## AUFGABENSTELLUNG
1. Entscheiden Sie für jede der Aussagen (a), (b) und (c), ob sie mit dem Text über Talent und Erfolg übereinstimmt. Antworten Sie jeweils mit Ja oder Nein und belegen Sie dies mit den entscheidenden Worten des Textes als wörtliches Zitat.
(a) Erfolg kann von einer einzigen Leistungsvoraussetzung allein bestimmt werden.
(b) Leistungsvoraussetzungen werden durch harte Arbeit entdeckt.
(c) Der Text verweist auf die Vorstellung eines Gewichthebers beim Balletttanz.
2. Geben Sie einen Abschnitt aus dem Text über Talent und Erfolg unverändert aus. Setzen Sie bei den Worten „Vasopressin wurde schon“ ein und enden Sie nach „beim Balletttanz vorstellt.“.
3. Was lässt laut dem Text über Talent und Erfolg den Erfolg entstehen und wachsen?

Vasopressin wurde schon früher in verschiedenen Studien mit der Ausdruckskraft und der Kommunikationsstärke von Menschen in Verbindung gebracht. Und der Botenstoff Serotonin reguliert bekannterweise die Gehirnaktivität, indem er Wahrnehmung, Gefühle und Einfühlungsvermögen steuert. Zu den körperlichen genetischen Leistungsvoraussetzungen, die wahrscheinlich bei Sportlern und Tänzern ähnlich sein könnten, kommen also noch genetische Anlagen dazu, die spezifisch für Tänzer sind? Gerade in diesem Zusammenhang wird aber sofort die große Bedeutung der Umwelt, des spezifischen Trainings bewusst, wenn man sich nur kurz einmal einen Gewichtheber beim Balletttanz vorstellt.
Kunst
Das Wechselspiel der Talente –
kein Erfolg hängt nur von einem Talent ab
Am Übergang vom vorigen zu diesem Kapitel will ich einen Aspekt herausarbeiten, der allerdings für alles, was in diesem Buch über Leistungsvoraussetzungen zur Erlangung von Erfolg gesagt wird, gilt. Es gibt keinen Erfolg, der nur von einer Leistungsvoraussetzung mitbestimmt wird. Es ist immer notwendig, viele verschiedene Leistungsvoraussetzungen durch harte Arbeit zu entdecken und in eine besondere Leistung umzusetzen. Man müsste eigentlich ebenso sagen, Erfolg entsteht nicht durch eine besondere Leistung. Auch hier gilt: Viele Leistungen gemeinsam lassen den Erfolg entstehen und wachsen. Niemals hängt Erfolg an einer einzigen dicken Schnur, an einer einzigen Leistungsvoraussetzung, die umgesetzt werden muss.

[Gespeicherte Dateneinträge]
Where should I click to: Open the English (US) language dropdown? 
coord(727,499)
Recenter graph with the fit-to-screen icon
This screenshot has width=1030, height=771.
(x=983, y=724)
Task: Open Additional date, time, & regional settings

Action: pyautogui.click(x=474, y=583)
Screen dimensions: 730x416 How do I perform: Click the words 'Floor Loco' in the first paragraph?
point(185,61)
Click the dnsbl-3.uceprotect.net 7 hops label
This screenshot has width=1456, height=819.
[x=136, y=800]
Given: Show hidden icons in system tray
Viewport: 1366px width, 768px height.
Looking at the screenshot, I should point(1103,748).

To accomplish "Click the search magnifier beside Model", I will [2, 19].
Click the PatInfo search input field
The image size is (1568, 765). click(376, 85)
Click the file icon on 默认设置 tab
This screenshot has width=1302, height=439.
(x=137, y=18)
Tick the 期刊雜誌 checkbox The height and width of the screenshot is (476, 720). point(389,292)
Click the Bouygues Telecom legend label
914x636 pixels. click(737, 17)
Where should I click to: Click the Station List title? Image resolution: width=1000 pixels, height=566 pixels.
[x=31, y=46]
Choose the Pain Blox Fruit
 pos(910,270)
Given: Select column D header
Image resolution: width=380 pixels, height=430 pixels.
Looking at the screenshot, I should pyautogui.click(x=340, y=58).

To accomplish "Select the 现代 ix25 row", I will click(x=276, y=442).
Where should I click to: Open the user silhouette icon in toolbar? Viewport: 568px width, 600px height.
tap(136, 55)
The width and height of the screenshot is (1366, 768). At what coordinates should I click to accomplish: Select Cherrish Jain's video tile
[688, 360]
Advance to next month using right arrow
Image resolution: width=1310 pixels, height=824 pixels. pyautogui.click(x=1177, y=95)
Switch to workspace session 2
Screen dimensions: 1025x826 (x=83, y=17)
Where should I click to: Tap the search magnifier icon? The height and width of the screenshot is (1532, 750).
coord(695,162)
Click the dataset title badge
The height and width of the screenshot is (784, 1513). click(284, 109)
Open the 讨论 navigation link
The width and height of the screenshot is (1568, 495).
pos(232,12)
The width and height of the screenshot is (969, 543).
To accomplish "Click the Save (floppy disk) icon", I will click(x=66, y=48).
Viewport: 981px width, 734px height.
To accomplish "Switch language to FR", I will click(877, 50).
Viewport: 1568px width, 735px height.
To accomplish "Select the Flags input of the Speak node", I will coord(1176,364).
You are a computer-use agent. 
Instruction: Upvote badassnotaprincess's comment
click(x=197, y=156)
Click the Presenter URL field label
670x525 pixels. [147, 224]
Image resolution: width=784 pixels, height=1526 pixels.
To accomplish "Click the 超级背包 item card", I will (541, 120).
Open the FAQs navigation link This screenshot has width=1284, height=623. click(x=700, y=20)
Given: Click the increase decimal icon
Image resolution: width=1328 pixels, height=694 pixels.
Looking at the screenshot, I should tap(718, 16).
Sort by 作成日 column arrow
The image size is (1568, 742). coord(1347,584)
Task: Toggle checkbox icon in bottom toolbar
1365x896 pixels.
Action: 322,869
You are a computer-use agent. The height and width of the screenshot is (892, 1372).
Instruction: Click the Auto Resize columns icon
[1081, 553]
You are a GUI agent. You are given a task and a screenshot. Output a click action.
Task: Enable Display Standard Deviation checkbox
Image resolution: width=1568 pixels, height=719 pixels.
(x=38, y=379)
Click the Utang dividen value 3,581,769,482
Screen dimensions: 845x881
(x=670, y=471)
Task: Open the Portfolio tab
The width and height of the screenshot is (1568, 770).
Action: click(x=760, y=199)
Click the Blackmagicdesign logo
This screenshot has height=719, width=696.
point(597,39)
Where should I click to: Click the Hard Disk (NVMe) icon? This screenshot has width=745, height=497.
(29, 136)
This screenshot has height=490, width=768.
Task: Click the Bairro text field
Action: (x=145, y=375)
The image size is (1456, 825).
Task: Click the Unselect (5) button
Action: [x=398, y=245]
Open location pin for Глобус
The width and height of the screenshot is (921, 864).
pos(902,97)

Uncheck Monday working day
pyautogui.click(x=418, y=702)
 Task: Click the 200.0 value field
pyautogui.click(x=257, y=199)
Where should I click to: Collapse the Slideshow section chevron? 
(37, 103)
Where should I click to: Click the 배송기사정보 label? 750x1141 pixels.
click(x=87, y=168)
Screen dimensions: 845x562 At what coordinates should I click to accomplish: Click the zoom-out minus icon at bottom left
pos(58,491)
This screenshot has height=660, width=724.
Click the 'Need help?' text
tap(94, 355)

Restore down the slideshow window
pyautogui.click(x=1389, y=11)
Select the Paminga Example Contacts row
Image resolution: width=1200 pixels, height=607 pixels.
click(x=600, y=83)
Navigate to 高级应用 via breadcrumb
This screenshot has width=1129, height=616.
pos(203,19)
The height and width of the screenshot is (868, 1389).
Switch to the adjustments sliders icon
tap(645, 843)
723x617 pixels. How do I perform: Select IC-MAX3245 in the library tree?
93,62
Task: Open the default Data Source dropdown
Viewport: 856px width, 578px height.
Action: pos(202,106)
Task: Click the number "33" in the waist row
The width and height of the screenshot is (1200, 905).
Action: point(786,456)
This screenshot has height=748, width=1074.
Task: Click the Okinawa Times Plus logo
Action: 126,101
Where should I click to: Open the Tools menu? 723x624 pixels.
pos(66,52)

## LÖSUNGEN
1.
(a) Nein: „Es gibt keinen Erfolg, der nur von einer Leistungsvoraussetzung mitbestimmt wird.“
(b) Ja: „viele verschiedene Leistungsvoraussetzungen durch harte Arbeit zu entdecken“
(c) Ja: „wenn man sich nur kurz einmal einen Gewichtheber beim Balletttanz vorstellt“

2.
Vasopressin wurde schon früher in verschiedenen Studien mit der Ausdruckskraft und der Kommunikationsstärke von Menschen in Verbindung gebracht. Und der Botenstoff Serotonin reguliert bekannterweise die Gehirnaktivität, indem er Wahrnehmung, Gefühle und Einfühlungsvermögen steuert. Zu den körperlichen genetischen Leistungsvoraussetzungen, die wahrscheinlich bei Sportlern und Tänzern ähnlich sein könnten, kommen also noch genetische Anlagen dazu, die spezifisch für Tänzer sind? Gerade in diesem Zusammenhang wird aber sofort die große Bedeutung der Umwelt, des spezifischen Trainings bewusst, wenn man sich nur kurz einmal einen Gewichtheber beim Balletttanz vorstellt.

3. Viele Leistungen gemeinsam lassen den Erfolg entstehen und wachsen.